→ PASSAGE:
The surprising answer revealed here (Hint: Stay until the end to work out what sort of property you should be buying)

Over the last few months as I’ve been helping people find properties in great growth locations where the property is really easy to get rented and where the rent covers the mortgage a common question I’ve been getting is,

“Niro, we know the new airport is coming in Sydney. Is now a good time to be buying around the airport in Western Sydney?”

And that’s really what I want to clarify in this video because one thing is for certain eventually prices around Badgery’s Creek and around the airport, prices will rise.

However, remember construction on the airport is only due to complete in 2026. That’s 7 years from when I’m recording this video alright?

So the question is, is now a time to buy?

Is now a good time to be buying around Western Sydney, around that second airport?

Well, let’s look at a few suburbs just to give you some data before I give you my rationale about what you should be doing.

Let’s say for example a suburb like Leppington. The vacancy right now is 5%. Now if you’ve seen any of my past videos you know that I look at areas where we look for what I call the magic of 3 percent.

In other words I want to only invest in areas where there’s a vacancy rate of 3% or less which means that then you’re buying in a market that’s undersupplied or translation, there are more potential tenants looking for properties than properties available for rent.

→ WRITTEN REQUEST 1:
Answer these questions from the passage on buying property near Western Sydney's new airport:
(a) In what year is construction on the airport due to be completed?
(b) What is the current vacancy rate in Leppington?
(c) What is the highest vacancy rate the speaker will accept in an area to invest in?
→ WRITTEN REQUEST 2: Write a continuation of the talk on buying property near Western Sydney's new airport, starting after its final sentence.
The listing after this passage is separate material with no connection to it.

→ DATASET EXTRACT:
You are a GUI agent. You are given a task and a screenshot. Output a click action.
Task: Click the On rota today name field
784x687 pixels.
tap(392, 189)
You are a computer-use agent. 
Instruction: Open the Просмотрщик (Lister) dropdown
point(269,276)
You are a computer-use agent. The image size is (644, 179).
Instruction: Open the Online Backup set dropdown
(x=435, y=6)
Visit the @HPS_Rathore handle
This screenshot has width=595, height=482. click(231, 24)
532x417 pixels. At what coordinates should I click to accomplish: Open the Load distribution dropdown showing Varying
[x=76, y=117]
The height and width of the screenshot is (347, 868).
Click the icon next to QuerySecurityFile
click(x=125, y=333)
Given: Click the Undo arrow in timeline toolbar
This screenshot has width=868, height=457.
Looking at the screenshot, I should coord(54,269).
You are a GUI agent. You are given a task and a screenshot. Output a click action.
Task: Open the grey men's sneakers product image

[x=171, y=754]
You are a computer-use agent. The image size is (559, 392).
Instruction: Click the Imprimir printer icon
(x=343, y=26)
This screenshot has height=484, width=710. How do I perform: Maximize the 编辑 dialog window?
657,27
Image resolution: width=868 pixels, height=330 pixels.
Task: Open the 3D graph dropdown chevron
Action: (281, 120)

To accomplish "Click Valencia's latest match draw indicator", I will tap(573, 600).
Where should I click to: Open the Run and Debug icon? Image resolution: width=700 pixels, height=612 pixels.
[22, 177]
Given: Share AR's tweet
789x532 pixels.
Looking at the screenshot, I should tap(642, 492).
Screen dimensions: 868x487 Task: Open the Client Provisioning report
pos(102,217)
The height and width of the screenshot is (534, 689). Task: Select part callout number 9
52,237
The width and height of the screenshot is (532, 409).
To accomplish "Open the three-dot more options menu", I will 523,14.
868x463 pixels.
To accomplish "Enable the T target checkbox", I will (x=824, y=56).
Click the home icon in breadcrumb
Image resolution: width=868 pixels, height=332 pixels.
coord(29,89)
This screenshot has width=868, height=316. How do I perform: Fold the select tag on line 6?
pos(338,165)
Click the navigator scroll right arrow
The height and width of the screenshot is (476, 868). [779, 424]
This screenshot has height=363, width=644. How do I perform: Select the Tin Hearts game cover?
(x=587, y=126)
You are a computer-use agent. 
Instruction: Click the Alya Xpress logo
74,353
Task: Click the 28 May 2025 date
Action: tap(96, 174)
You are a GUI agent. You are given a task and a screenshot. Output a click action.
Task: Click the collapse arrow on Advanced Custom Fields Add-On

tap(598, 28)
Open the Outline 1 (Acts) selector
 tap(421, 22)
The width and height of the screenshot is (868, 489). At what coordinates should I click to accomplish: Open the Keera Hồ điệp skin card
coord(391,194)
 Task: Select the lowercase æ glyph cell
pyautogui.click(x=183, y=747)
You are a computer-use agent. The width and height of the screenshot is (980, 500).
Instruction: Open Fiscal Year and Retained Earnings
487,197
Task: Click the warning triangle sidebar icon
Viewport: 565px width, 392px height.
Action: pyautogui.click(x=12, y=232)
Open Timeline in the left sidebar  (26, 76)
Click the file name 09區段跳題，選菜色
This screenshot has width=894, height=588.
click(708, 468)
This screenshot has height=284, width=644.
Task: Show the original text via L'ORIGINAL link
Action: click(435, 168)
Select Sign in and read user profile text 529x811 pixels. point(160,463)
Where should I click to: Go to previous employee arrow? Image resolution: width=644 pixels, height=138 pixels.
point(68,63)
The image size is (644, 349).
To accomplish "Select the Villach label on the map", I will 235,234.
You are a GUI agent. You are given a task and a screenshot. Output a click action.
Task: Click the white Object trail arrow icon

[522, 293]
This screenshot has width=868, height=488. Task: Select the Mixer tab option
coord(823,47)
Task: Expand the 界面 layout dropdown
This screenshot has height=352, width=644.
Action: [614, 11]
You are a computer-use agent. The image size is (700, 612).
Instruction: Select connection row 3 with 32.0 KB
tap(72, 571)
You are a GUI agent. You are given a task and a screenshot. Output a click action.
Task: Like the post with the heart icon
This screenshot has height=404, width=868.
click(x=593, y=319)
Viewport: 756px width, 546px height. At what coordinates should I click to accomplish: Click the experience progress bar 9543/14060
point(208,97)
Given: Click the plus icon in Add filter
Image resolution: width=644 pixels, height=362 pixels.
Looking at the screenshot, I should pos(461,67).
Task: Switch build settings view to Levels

→ EXERCISE OUTPUT 1:
(a) 2026
(b) 5%
(c) 3%

→ EXERCISE OUTPUT 2:
That’s the kind of market you want to be buying in. So when you buy in a market with a vacancy rate of 5 percent, that means it’s oversupplied. That means there are more properties available for rent than potential tenants looking for properties which means you’re going to struggle to get your property rented.

You may even have to drop the rent in order to get a tenant and more than likely, the rent isn’t going to come anywhere near covering the mortgage.

Also prices in Leppington have dropped according to Realestate.com.au Since their peak in December 2018 they’ve dropped $130,000.

What about another area like St. Mary’s?

Currently the vacancy rate thankfully has dropped back to about 3 percent. So it’s gone from being an oversupplied market to now being somewhat of a balanced market but prices again have dropped since their peak in December 2017 by about $67,000.

And a 3rd suburb to look at randomly say Ingleburn near Campbelltown. The vacancy right now is well over 3 percent cent so it’s an oversupplied market and prices have dropped $50,000 since their peak in December 2018.

So what does all this tell you?

Well what it tells you is that although yes we have a lot of infrastructure coming as a result of Badgerys Creek airport…

Right now may not be the time to buy around that area if you’re someone who wants to find a property where it’s easy to get the property rented, where the rent covers the mortgage because it’s highly likely that will not happen.

However Western Sydney and around Badgerys Creek should be an area that should be on your watch list.

What you want to see is that prices stop dropping as they are continuing to do in many areas around there. Instead, you want to see them going flat and you want to see a bit of an upturn. You want to see prices start to rise because unless you have a working crystal ball, nobody can really pick the bottom of the market right? Least of all myself.

So I want to see prices come off their bottom because what always worries me is when people say, “Now is the bottom of the market.”

I’m like, “How do you know?” I mean none of us know.

What’s going to stop prices dropping further?

So what you want to see is prices really go flat for a while and a bit of an upturn in prices, around about an 8 to 10 per cent increase in prices. Then you know that’s a good time to buy for future capital growth because you’re buying in a growing market not a flat market, number one.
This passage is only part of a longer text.